The Board’s goals only partially pertain to the academic program per se, and that portion would certainly not be as comprehensive and precise as the Mission Statement. The Board and Council will examine and resolve any discrepancies between Board goals and the Mission Statement.
How will we ensure that the Mission Statement is more than mere window dressing?
All Council members and the Administrative Team agree that a systematic process must be developed to ensure that the statement has an appropriate and long-lasting impact on academic decision making.
Is this particular Mission Statement to be used forever?
No. The district’s Curriculum Policy calls for continuing review of the statement’s adequacy, and procedures for amending it when necessary.
Though the above guidelines are useful, it is even more important to discuss and rehearse building review sessions. Such an activity will resolve concerns and clarify procedural matters.
After the CCC has been established, the long range curriculum plan written, and the SACs chosen, the CCC can now begin confronting critical district issues. Issues are considered critical when they must be addressed in order for the curriculum written by SACs to be delivered consistently throughout the district’s classrooms.
Critical issues impact both the district as a whole as well as individual buildings; therefore, decisions must be made at both levels. The CCC is responsible for addressing the district-level questions and making recommendations to the staff and the Board of Education. The CCC should also monitor decisions made at the building levels to assure they are consistent with district goals and priorities.
What is Mastery?
If you were to look up the word “mastery” in the dictionary, you would likely find a definition stating something similar to “expertise or full command of a subject of study.” If you were to ask five people what their definition of mastery is, you would likely get five different answers. In your position as a CCC member, you are charged with creating your own district mastery statement. The following exchange takes place at a CCC meeting while the group is trying to come to consensus on a definition for mastery. As you will notice in the character descriptions and dialogue, the CCC members are in very different places and have varying opinions as to what mastery truly means for students in their district. As you read the exchange, think about your own beliefs regarding mastery and be prepared to have your own dialogue in order to come to consensus about the definition.
A curriculum coordinating council meeting. It is April during the first year of the CCC. As the first SAC nears completion of the first curriculum document based on high achievement unit outcomes, the CCC knows defining mastery is a necessary next step. They have already agreed that student learning will now be evaluated in terms of the new curricular outcomes.

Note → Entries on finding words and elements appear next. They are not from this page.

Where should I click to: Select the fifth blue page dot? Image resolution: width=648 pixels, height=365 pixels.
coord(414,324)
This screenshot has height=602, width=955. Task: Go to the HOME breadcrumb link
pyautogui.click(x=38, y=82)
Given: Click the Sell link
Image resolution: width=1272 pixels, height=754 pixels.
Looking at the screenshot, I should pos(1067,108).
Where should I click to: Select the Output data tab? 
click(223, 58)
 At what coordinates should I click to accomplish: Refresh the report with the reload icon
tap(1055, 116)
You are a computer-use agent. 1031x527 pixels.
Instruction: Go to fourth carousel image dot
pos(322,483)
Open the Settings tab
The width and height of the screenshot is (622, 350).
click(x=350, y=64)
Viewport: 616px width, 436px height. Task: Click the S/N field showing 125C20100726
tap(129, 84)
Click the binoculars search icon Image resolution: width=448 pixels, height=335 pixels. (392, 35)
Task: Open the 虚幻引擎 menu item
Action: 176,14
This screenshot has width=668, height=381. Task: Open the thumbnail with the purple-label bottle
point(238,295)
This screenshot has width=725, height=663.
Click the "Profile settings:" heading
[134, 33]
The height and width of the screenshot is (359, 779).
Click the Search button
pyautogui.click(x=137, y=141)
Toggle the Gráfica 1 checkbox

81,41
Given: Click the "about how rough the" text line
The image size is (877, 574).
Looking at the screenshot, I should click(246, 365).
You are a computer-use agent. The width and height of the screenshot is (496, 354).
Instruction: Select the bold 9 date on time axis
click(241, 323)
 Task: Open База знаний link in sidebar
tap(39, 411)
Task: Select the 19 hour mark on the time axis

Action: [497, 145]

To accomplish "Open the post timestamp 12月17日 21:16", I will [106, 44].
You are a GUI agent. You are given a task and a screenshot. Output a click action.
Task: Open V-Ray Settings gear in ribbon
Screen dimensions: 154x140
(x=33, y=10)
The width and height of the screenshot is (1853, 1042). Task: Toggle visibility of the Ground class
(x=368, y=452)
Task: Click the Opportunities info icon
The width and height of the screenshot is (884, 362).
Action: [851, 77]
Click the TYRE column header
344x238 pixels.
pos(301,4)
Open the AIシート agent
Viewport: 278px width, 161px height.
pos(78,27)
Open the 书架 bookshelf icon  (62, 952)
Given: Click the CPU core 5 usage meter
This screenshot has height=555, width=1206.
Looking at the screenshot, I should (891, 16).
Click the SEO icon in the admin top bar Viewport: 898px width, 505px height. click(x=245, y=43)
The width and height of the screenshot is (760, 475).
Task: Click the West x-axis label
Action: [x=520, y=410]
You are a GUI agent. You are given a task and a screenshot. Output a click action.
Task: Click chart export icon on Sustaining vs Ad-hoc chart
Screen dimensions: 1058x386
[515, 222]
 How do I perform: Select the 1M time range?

Pete: middle school science teacher — likes traditional written tests; simply using 70% as the definition for mastery is OK with him
Sue: elementary school teacher — has been studying performance criteria
Max: high school geography teacher — has some trouble with the idea of using only 70%
Gerri: middle school math teacher — has concerns about students retaining knowledge after the test is over (retention of facts later in the year)
Robert: elementary school art teacher — has a lot of trouble with using only 70% due to his subject matter
James: high school driver’s ed. teacher — has A LOT of trouble with 70% due to his subject matter
Amy: high school government teacher — has concerns about students transferring what they’ve learned in class to real-life situations
Angela: middle school English teacher — has concerns about her accountability when students don’t use a skill on a daily basis, but they have shown the skill on a test
Joe: chair of the CCC
Joe: (standing next to blank chart paper) I would like our discussion today to focus on two questions “Just what is mastery”; and “How is mastery defined or determined?” During our discussion, I’ll record your questions or issues so we’ll have a record of what we need to resolve. So, let’s start with the first question: just what is mastery?
Pete: Well, mastery means that students really learned what I wanted them to learn.
Sue: Yes, but how do you know they really learned it?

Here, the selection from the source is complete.